The source or originator of the packet is operative to set the initial value of the TTL field and place in into the packet. For example, the RTP packet can be used with the TTL information placed in the payload or in a header extension as provided for in the ITU-T Recommendation H.225.0.
In accordance with the invention, network entities maintain one or more queues corresponding to different classes of priorities and/or delay sensitive data streams. The entity is configured with a mapping that converts a TTL value to a corresponding priority. The packet is then placed in the appropriate queue in accordance with its priority. Packets are retrieved from the queues and processed in order of priority. A minimum allocation of processor resources, however, is assigned to each queue.
After processing, the time the packet spent in the entity is calculated and subtracted from the TTL field. The packet is then forwarded to the next hop along the path.
Note that the present invention is effective to dynamically assign a priority to the individual packets within a data stream belonging to a particular session. The priority is dynamically assigned based on the level of congestion experienced by the individual packet along the path. Prior art protocols cannot assign different priorities to individual packets on a dynamic basis. Existing protocols such as RSVP assign priority on a session basis where the same priority is assigned to the entire data stream for that session.

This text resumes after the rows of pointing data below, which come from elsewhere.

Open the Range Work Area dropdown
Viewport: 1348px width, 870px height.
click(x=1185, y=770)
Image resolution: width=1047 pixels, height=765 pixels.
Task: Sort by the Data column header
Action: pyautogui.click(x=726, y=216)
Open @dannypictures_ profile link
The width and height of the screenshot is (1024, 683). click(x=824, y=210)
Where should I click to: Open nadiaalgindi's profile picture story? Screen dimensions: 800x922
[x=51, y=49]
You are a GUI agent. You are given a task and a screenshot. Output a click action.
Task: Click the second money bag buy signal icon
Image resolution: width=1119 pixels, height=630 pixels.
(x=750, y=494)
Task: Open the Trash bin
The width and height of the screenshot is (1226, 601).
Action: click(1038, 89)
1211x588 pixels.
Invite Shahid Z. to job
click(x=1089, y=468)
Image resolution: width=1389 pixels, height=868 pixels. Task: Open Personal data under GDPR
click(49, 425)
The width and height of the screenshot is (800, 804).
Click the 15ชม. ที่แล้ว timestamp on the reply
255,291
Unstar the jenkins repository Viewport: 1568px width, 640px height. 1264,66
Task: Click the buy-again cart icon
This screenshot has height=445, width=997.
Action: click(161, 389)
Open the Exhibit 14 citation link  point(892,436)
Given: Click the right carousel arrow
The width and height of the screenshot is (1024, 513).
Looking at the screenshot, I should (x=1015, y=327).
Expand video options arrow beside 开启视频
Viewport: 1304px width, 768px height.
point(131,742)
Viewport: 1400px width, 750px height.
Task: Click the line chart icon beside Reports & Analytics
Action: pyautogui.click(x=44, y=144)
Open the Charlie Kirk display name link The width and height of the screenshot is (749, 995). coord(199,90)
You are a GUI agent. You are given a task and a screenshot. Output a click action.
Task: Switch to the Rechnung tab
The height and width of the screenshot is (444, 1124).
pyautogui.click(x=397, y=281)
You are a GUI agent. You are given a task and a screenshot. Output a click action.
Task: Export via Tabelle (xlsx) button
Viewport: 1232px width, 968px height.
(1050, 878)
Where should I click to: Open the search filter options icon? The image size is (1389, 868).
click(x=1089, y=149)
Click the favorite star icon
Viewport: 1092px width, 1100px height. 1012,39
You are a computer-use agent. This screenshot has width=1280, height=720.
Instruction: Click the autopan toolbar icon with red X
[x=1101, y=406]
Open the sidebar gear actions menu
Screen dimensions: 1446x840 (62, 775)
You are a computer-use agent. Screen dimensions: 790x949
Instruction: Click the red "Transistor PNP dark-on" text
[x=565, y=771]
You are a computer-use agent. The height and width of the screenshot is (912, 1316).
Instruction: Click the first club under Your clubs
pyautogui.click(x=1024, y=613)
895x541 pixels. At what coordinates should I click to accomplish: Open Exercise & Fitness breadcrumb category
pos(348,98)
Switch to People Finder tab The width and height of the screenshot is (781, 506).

There is provided in accordance with the present invention a method for dynamically prioritizing time sensitive packets for transmission over a packet based network, the method comprising the steps of adding, at an originator of the packet, a time to live (TTL) value field to time sensitive packets wherein the TTL value is set to an initial value, determining, at each network entity along the path, a priority level for each time sensitive packet received, the priority level determined in accordance with the TTL value extracted from the packet, distributing each time sensitive packet to one of a plurality of queues in accordance with the priority associated with the packet and replacing the TTL value field in the packet with the previous TTL value modified to reflect the time the packet spent in the current network element.
There is also provided in accordance with the present invention an apparatus for dynamically prioritizing packets in a network entity according to their sensitivity to time delays comprising means for adding, at an originator of the packet, a time to live (TTL) value field to time sensitive packets wherein the TTL value is set to an initial value, means for determining a priority level for each time sensitive packet received by the network entity, the priority level determined in accordance with the TTL value associated with the packet, a plurality of queues for holding time sensitive packets, the plurality of queues divided into a plurality of groups, each group corresponding to a different priority level, a distributor adapted to place each time sensitive packet into one of the plurality of queues in accordance with the priority associated with the packet and means for replacing the TTL value field in the packet with the previous TTL value modified to reflect the time the packet spent in the network element.